Ires was the big story last week. A contingent of North American shareholders were very unhappy with Ires’ management. They wanted Ires to sell off its apartment buildings and wind itself down.
The leader of the malcontents is Vision Capital’s CEO Jeffrey Olin. At the EGM on Friday, he pointed to the example of Hibernia and Green Reit. Those former Reits, he said, “recognised reality and exited, in transactions greater than independent valuations”.
Hibernia was one of the original Irish Reits. It was focused on offices in Dublin. Hibernia was taken private in a big transaction by Brookfield, a huge Canadian real estate investor. Brookfield bought Hibernia lock, stock, and barrel in June 2022.
A lot has happened in the last four years. But if you think back to June 2022, it was a moment when the worst of Covid had just passed. The economy, which looked to be going off a cliff in March 2020, had bounced back strongly. The S&P500 index was up 65 per cent from its 2020 low point.
In the first half of 2022, things seemed to be looking up in the property market as well. The following chart from Goodbody shows change in the capital value of different types of Irish commercial real estate. Retail had taken a hammering but was recovering; offices had suffered a bad year or two but were on their way back.
With the benefit of hindsight, June 2022 was about the worst possible time to buy a load of offices in Dublin. It was bad for two reasons.
One month after the deal, the ECB started the most aggressive rate-hiking cycle in its history. For a real estate investor in particular, this is terrible news. Commercial real estate is priced relative to interest rates. Higher rates hydraulically lower the capital value of office buildings.
The second problem with buying offices in June 2022 is that Covid's impact on offices turned out to be slower and more severe than on any other asset class.
High-street retail was badly hit by lockdowns but, when lockdowns ended, people still wanted to shop. By contrast, working from home became the norm during Covid. And it never went away. The following chart shows the percentage of days US workers spend working from home.
The following chart from the estate agent Knight Frank shows the gross take-up of office space in Dublin City. Take up is the amount of office space rented in a given year.
The inverse of take-up is vacancy. And Dublin office space doesn't look good by this metric either. The following chart shows the vacancy rate in Dublin offices. Note that commercial leases are usually for five or ten years. The shock to demand would be expected to take time to play itself out.
Hibernia
Where does this leave Brookfield? Hibernia's results to March 2023 were released at the end of last year but didn't make it into the media at the time.
The first thing to note is the write-downs. The company wrote down the value of its investment properties by €111.9 million in 2023. That's 11 per of their total value.

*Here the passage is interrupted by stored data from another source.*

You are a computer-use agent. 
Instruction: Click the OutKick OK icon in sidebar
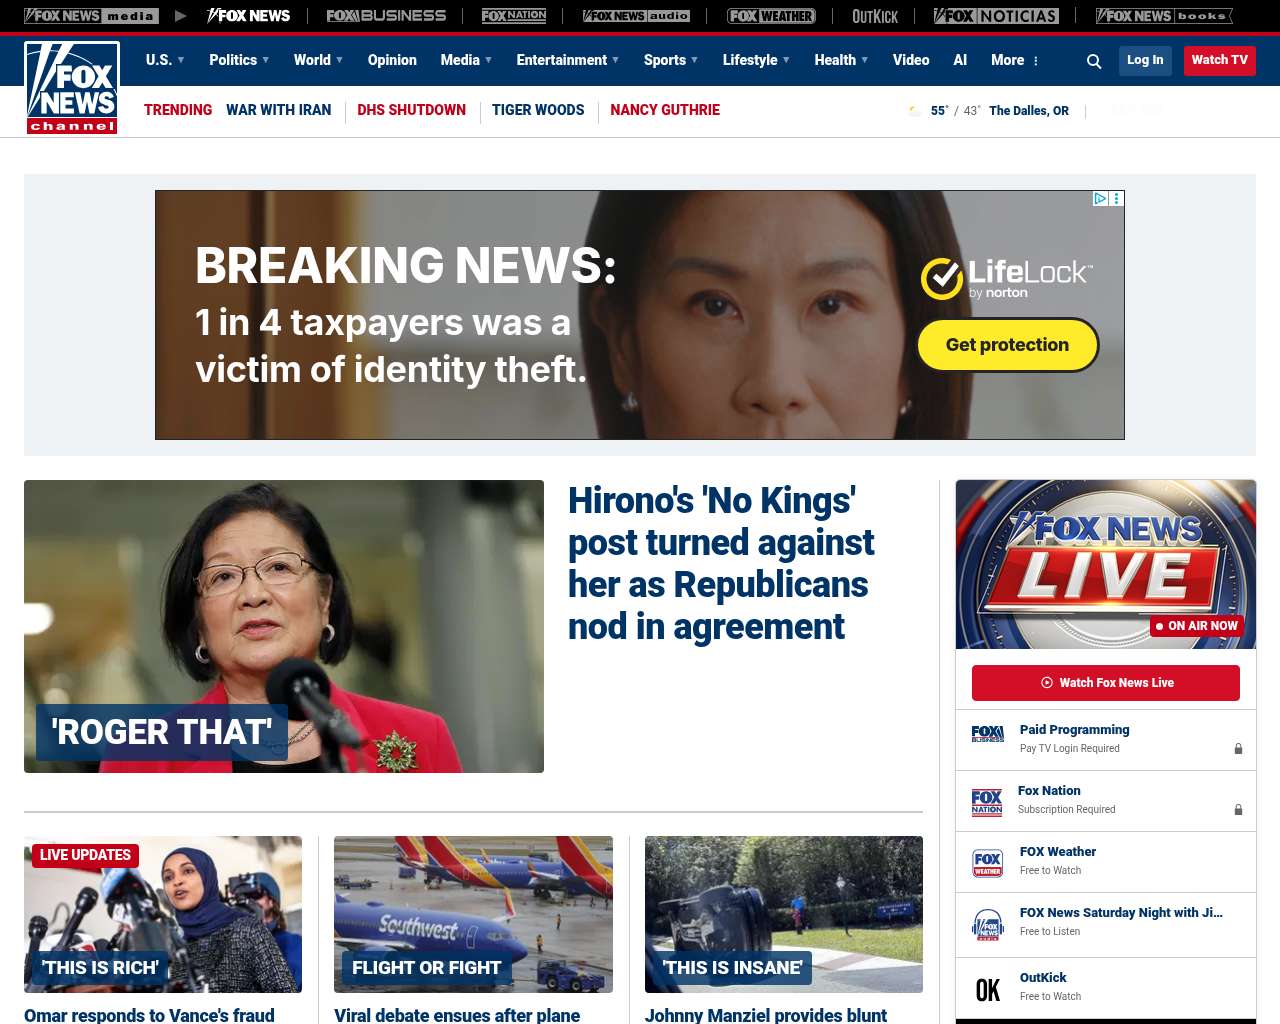point(988,990)
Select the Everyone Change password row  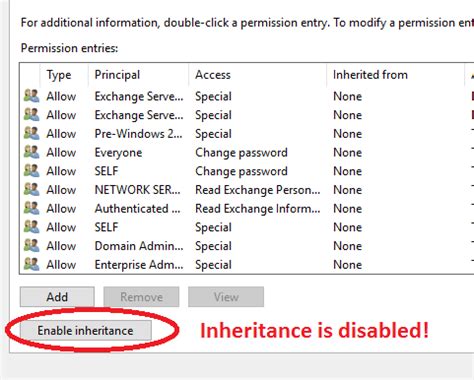[x=247, y=152]
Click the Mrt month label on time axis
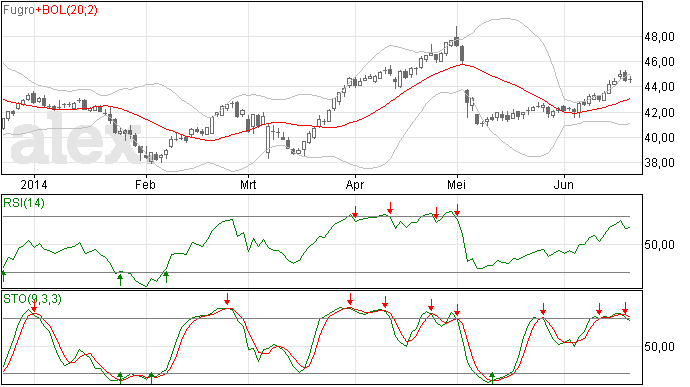The width and height of the screenshot is (690, 387). [x=248, y=184]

So in March 2023, Hibernia's assets were worth 11 per cent less than a year before. The liability side of the balance sheet tells another story. Hibernia repaid €200 million of bank debt in 2023. That was funded by a €197 million loan from its parent company. The upshot is that there was no bank debt held against its €1.15 billion of real estate assets.
What's going on there? For a standalone real estate company, it would be strange not to be funded with debt. Either Hibernia wanted to roll over its €200 million of bank debt and could not. Or, alternatively, it didn't make sense for this particular subsidiary to carry debt, and the debt is held at the corporate level.
Who knows what's going on with the debt. The assets are the worrying part from Hibernia's perspective. Last year, it wrote the buildings down by 11 per cent. But as we've seen, the office real estate crisis is a slow burner. It'll take years for tenants to roll off their lease commitments and rationalise their space.
In a 2023 paper for the National Bureau of Economic Research, Gupta, Martinez and Nieuwerburgh estimated how much working from home would reduce the value of office buildings in the US.
They found a generic class-B office building — that is, a less than brand-new office building — would be worth 54 per cent less than before working from home. 54 per cent is an aggregate of lower rents, more vacancy, more risk, less growth, and more credit defaults.
If an asset must drop in value, it's normally in the creditors' interest to get it over with. In this scenario, the creditors would get control of the asset, sell it, take their lumps, and move on.
But with office property, there are reasons to think it might not happen this way. Banks, wary of their regulators, might be slow to realise losses on office buildings. It makes sense for both sides to "extend and pretend", for the moment at least.
At some point, people will get sick of waiting around and will sell an office building for a big loss. This has happened on a small scale in Dublin with lenders recently appointing receivers to the Beckett and the North Docks 1 and 2 buildings. The outcome of those processes will show where the market really is. But for now, it's all notional.